Task instructions:
Starting at the line that contains "Viewport: 1231px width, 784px", transcribe every remaining line of the data below exactly, and omit all pictures.

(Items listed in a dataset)
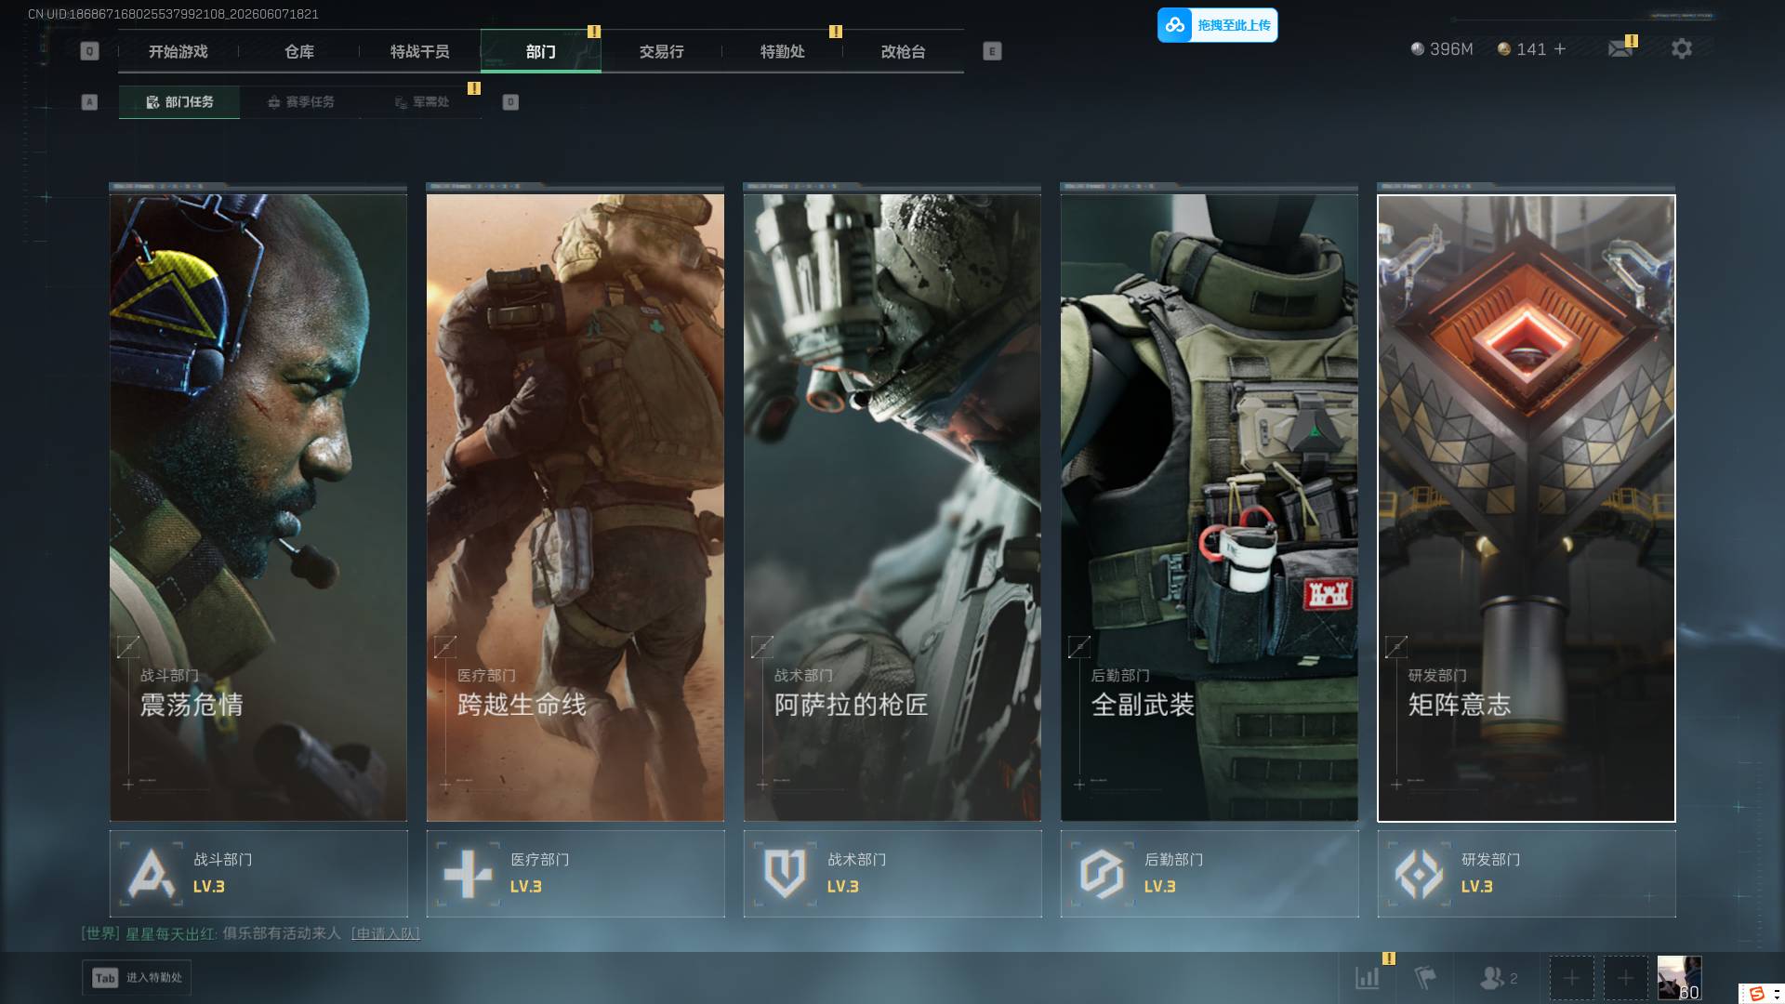Open the 军需处 sub-tab
The width and height of the screenshot is (1785, 1004).
pos(421,102)
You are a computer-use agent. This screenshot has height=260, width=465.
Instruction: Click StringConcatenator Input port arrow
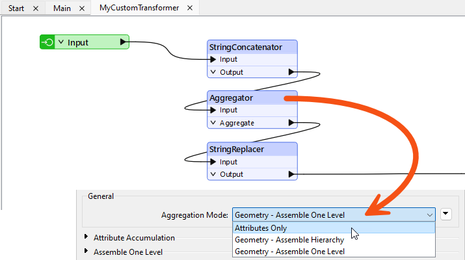pyautogui.click(x=213, y=60)
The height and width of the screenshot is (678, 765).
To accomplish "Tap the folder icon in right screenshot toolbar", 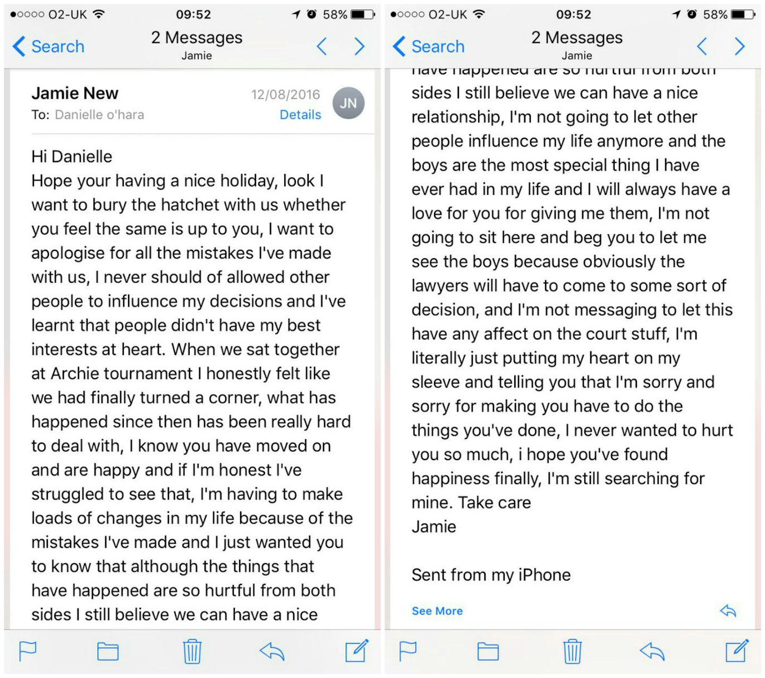I will tap(488, 651).
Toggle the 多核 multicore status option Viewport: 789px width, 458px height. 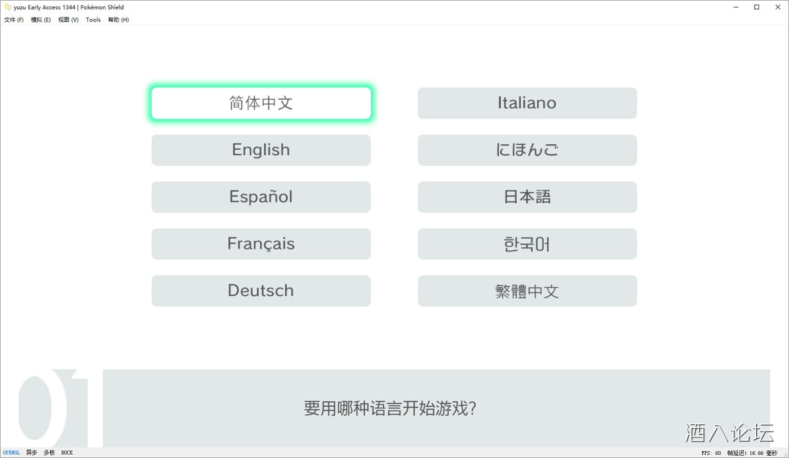coord(50,453)
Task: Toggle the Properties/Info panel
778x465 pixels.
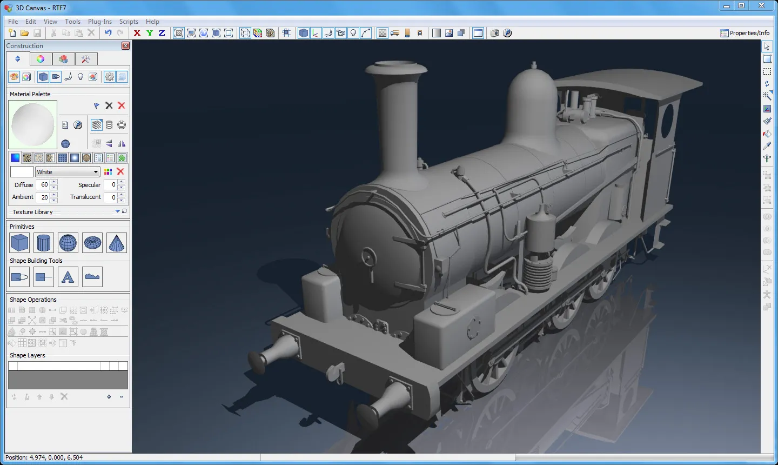Action: 745,33
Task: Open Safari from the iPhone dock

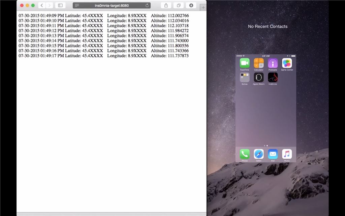Action: pyautogui.click(x=259, y=154)
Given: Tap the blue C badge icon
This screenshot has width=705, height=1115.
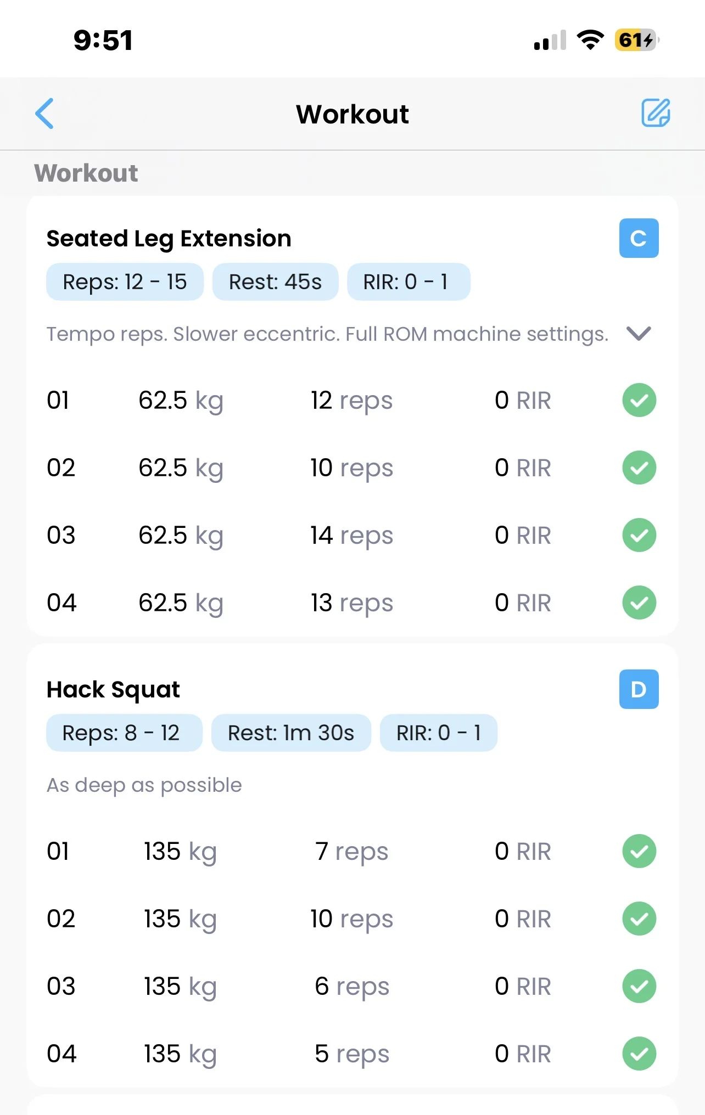Looking at the screenshot, I should click(x=639, y=238).
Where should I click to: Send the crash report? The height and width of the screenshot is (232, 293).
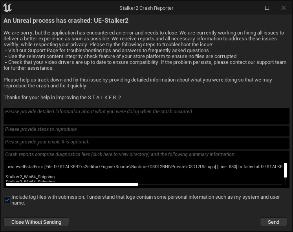pyautogui.click(x=273, y=222)
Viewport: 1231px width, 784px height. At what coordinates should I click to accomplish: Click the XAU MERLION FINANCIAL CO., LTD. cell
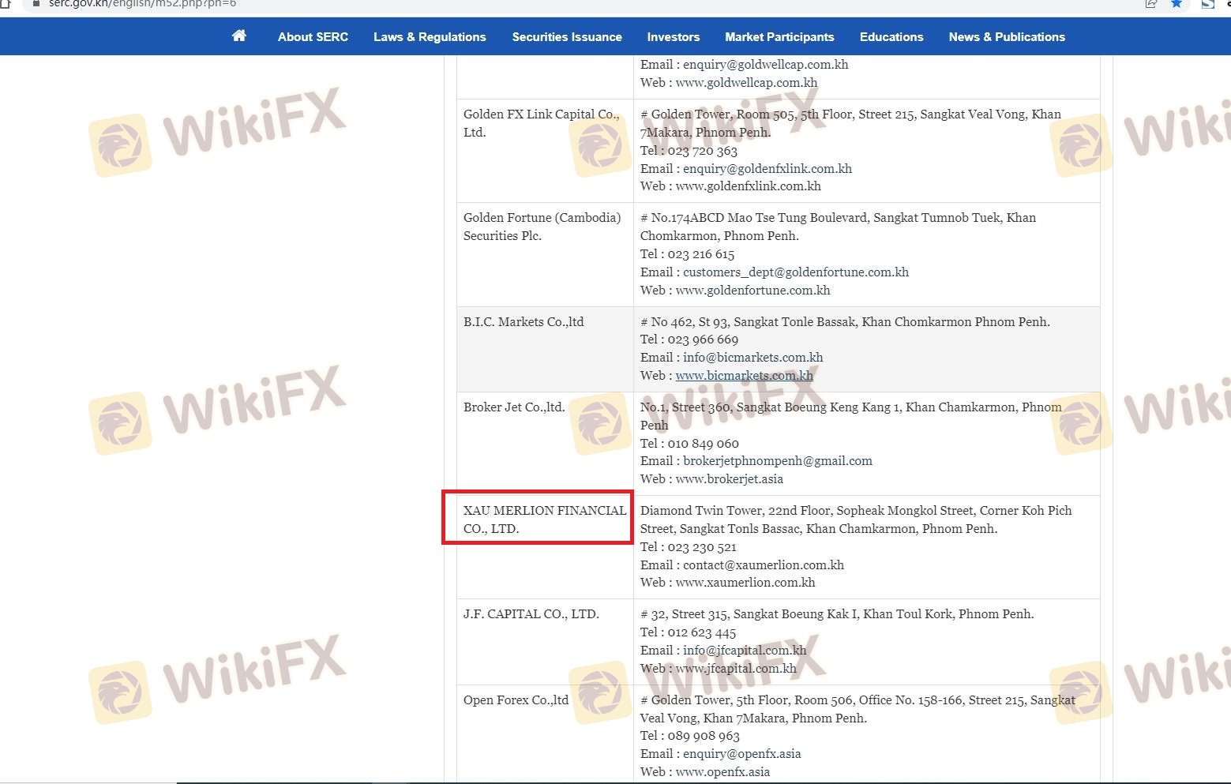[x=544, y=520]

Output:
Viewport: 1231px width, 784px height. At what coordinates should I click to accomplish: Click the XAU MERLION FINANCIAL CO., LTD. cell
[x=544, y=520]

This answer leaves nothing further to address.